THE PROBLEM:
Present the records from the line containing "The image size is (812, 323)." through the line containing "The width and height of the screenshot is (646, 808).", both included, as a Markdown table with the columns Row and Line. Number each row and omit blank lines.
START TASK INPUT
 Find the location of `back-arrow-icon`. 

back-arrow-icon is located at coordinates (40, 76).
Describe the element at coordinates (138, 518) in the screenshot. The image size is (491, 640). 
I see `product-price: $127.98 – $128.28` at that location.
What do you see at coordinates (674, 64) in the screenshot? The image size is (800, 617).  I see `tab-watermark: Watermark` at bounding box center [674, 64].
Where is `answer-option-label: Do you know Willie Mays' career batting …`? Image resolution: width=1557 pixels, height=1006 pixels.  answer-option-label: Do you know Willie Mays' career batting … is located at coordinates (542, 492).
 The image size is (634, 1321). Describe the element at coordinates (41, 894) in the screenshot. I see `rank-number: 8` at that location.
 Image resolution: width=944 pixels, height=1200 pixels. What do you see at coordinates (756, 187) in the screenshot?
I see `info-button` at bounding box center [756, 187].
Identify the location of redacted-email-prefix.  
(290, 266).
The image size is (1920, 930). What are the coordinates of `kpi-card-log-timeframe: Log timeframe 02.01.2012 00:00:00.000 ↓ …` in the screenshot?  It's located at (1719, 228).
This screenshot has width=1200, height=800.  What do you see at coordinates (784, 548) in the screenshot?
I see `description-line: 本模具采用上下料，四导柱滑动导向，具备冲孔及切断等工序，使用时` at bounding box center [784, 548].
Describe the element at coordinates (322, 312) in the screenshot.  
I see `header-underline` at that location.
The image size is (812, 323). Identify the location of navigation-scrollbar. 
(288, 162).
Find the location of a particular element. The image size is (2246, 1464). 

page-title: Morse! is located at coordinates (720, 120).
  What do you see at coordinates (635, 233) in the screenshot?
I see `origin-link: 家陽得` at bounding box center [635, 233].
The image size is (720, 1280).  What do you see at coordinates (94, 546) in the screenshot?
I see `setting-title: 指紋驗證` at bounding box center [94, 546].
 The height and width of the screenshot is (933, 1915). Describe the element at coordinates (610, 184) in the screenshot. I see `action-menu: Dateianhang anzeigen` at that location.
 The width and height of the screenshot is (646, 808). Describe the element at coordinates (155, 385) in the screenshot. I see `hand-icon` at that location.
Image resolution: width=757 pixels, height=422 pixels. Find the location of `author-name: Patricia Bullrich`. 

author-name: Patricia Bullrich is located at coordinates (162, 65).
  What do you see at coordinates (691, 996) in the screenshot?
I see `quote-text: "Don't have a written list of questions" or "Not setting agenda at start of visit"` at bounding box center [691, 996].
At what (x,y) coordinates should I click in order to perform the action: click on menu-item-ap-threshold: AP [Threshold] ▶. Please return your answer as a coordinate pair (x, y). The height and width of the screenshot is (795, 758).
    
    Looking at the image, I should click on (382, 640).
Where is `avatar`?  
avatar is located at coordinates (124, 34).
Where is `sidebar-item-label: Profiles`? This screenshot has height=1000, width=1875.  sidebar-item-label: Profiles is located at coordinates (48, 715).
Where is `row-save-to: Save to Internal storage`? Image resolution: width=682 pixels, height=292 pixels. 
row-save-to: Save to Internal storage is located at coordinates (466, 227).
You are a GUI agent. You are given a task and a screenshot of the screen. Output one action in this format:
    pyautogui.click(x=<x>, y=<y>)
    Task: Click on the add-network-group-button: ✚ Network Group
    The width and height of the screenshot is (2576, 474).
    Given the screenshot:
END TASK INPUT
RESULT FOR THIS EXERCISE:
| Row | Line |
|---|---|
| 1 | The image size is (812, 323). Identify the location of navigation-scrollbar.  |
| 2 | (288, 162). |
| 3 | Find the location of a particular element. The image size is (2246, 1464).  |
| 4 | page-title: Morse! is located at coordinates (720, 120). |
| 5 |   What do you see at coordinates (635, 233) in the screenshot? |
| 6 | I see `origin-link: 家陽得` at bounding box center [635, 233]. |
| 7 | The image size is (720, 1280).  What do you see at coordinates (94, 546) in the screenshot? |
| 8 | I see `setting-title: 指紋驗證` at bounding box center [94, 546]. |
| 9 |  The height and width of the screenshot is (933, 1915). Describe the element at coordinates (610, 184) in the screenshot. I see `action-menu: Dateianhang anzeigen` at that location. |
| 10 |  The width and height of the screenshot is (646, 808). Describe the element at coordinates (155, 385) in the screenshot. I see `hand-icon` at that location. |